The Number That Stops People Cold
Ask a European if they're poor. Most will laugh at you.
They have healthcare. They have holidays. They have good trains and cheap universities. Life is fine.
But compare disposable incomes — actual money in actual pockets after tax — and the picture changes fast. The US median household income is significantly higher than in most of Western Europe. Not by a little. By a lot.
Our World in Data has the chart. It's not a right-wing talking point. It's just what the numbers say.
The shock isn't that Europe has lower wages. The shock is that most Europeans have no idea how large the gap actually is. They assume the US is richer at the top and roughly equal in the middle. That assumption is wrong.
What 'Rich Country' Actually Means
Europe has rich countries by global standards. Nobody is disputing that.
But 'rich compared to most of the world' and 'as rich as the US' are two completely different claims. People conflate them constantly.
Noah Smith — who writes Noahpinion and has gone deep on this — has made the point clearly: if you took individual US states and ranked them alongside European nations by GDP per capita, most of Europe would land in the bottom half. States like Mississippi and West Virginia, the poorest in the US, sit around the level of France and Germany.
That is not a comfortable fact for people who grew up thinking of the US as a place with no safety net and Europe as the sensible, well-run alternative.
Both things can be true. Europe has better floors. And lower ceilings. And a smaller middle than most Europeans want to admit.
Why Europeans Don't Feel Poor
This is the interesting part.
If you live in Spain or France or the Netherlands, you probably don't feel poor. And in a lot of ways you aren't. Public services absorb costs that Americans pay out of pocket — healthcare, education, public transport. So the raw income comparison doesn't map perfectly onto lived experience.
But that framing also lets people avoid the question. The services are real. They're also funded by taxes that compress the income numbers. When you adjust for purchasing power and the cost of private services Americans have to buy, the gap narrows — but it doesn't close.
And in cities like Barcelona or Amsterdam where housing costs have exploded, the 'we have good services' answer covers less ground than it used to. The floor is real. The gap is also real. Both exist at the same time.
The Policy Question Nobody Wants to Answer
Here's where it gets political.
Europe made a choice. More redistribution, more equality, lower peaks, stronger floors. The US made a different choice. The US choice produces more wealth in aggregate and distributes it more unevenly.
You can prefer the European model. A lot of people do. I understand why.
But you can't prefer it and also pretend the tradeoff doesn't exist. The income gap isn't a measurement error. It isn't propaganda. It's the predictable output of decades of different policy.
What the data from Our World in Data shows is that European economies have grown more slowly than the US for a long time now. Not every year. Not in every country. But the trend is persistent.
Acknowledging that doesn't mean Europe should copy the US. It means the conversation has to start from honest numbers, not from the comfortable assumption that the gap is smaller than it is.
Shock Is the Beginning, Not the Answer
The reaction — the shock — is worth something.
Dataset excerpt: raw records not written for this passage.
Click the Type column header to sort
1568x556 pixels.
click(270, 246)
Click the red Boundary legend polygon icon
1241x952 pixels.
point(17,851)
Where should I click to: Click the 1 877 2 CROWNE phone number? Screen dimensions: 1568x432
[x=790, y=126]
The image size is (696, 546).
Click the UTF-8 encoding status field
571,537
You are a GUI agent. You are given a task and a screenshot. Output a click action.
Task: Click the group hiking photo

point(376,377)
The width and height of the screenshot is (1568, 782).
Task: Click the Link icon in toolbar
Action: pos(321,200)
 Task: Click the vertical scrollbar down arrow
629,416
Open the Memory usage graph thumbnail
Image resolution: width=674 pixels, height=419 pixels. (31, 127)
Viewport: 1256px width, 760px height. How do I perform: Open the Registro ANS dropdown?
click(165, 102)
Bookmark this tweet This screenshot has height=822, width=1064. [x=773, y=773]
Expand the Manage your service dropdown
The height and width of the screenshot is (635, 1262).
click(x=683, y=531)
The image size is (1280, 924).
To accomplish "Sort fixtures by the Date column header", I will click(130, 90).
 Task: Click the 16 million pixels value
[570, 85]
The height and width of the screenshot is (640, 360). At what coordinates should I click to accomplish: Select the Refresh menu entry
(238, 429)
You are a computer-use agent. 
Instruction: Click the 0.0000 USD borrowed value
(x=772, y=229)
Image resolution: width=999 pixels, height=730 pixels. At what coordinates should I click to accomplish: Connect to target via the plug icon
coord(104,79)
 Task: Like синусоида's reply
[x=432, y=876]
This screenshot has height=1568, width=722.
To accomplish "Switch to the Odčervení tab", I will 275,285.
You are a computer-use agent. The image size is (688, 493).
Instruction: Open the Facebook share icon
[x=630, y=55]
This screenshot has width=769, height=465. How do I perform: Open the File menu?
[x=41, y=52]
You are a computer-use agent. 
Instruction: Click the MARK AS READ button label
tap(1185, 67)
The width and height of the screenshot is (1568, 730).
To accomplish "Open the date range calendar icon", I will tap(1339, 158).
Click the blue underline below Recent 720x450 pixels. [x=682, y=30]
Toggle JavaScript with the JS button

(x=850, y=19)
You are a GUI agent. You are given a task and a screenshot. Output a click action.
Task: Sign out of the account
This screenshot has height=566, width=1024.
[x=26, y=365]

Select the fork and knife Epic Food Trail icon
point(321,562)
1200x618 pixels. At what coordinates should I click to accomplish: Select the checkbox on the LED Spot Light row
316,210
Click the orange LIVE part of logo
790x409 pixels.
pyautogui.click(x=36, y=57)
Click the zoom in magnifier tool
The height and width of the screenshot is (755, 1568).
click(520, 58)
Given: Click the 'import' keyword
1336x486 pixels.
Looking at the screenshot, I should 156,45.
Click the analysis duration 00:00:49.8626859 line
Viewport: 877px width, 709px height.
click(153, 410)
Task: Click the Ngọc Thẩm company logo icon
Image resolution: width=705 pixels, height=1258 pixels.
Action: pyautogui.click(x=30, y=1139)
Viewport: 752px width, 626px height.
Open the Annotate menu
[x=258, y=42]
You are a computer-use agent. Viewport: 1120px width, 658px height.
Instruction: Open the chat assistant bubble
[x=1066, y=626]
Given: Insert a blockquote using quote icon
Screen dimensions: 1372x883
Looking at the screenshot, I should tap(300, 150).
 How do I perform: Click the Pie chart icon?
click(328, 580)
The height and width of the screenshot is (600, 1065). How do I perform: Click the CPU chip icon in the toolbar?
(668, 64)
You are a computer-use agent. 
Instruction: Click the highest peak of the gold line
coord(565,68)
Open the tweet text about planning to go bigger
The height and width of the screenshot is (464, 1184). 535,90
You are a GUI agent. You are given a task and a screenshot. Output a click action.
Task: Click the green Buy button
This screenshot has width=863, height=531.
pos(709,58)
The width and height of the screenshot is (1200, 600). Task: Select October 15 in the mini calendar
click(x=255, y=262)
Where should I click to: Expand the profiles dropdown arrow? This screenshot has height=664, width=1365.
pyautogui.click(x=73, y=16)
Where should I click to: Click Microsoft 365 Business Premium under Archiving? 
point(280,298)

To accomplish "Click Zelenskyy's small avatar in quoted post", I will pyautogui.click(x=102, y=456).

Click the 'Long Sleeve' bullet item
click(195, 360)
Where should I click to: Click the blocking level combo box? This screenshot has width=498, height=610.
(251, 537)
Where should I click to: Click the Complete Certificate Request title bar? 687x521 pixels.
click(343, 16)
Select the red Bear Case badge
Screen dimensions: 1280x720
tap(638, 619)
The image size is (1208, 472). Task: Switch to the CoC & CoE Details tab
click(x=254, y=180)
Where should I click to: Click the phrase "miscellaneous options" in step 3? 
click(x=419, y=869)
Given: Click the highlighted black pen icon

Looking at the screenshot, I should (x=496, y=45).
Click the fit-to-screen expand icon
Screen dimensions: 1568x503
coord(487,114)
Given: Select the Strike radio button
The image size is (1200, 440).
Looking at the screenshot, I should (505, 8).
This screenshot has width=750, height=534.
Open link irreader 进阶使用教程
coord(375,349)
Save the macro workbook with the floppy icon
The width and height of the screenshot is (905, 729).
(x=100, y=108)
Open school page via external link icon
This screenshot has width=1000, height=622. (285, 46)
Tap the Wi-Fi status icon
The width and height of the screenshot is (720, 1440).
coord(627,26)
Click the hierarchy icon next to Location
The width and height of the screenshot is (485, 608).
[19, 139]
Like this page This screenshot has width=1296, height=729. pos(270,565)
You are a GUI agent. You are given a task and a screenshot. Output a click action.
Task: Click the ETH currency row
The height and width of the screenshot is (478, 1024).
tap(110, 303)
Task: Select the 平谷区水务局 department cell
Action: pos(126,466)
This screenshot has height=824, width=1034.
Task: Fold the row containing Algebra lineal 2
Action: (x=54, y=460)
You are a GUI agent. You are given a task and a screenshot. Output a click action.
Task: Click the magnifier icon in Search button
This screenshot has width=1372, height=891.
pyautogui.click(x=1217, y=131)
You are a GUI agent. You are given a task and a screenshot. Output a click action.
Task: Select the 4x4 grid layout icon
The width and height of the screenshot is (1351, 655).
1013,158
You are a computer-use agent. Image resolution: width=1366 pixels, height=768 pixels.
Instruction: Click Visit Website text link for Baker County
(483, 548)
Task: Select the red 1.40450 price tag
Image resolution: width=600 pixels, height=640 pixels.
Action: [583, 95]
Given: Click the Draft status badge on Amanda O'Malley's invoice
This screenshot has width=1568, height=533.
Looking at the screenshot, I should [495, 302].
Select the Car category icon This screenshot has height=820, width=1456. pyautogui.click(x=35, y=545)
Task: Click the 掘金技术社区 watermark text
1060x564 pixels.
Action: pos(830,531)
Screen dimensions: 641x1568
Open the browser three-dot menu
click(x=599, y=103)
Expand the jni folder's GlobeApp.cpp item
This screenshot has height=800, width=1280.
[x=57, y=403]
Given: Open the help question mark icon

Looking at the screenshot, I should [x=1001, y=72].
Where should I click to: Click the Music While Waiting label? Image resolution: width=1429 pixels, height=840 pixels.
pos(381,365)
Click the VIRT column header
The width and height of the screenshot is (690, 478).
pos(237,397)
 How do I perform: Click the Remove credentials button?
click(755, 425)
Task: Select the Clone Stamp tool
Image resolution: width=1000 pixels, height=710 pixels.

Not because being shocked changes anything. But because a lot of European policy debate happens inside a bubble where the US is the cautionary tale and Europe is the model everyone else should follow. That framing isn't totally wrong. But it's not totally right either.
If you're genuinely surprised by the income comparison, that's information. It means the mental model you were running on was incomplete.
What you do with that is up to you. Some people will update. Some will argue the comparison is unfair. Some will say they'd still take European healthcare over a higher paycheck — and that's a legitimate position.
But 'I didn't know the gap was that big' is a useful starting point. Better that than assuming the picture is flattering when the data says otherwise.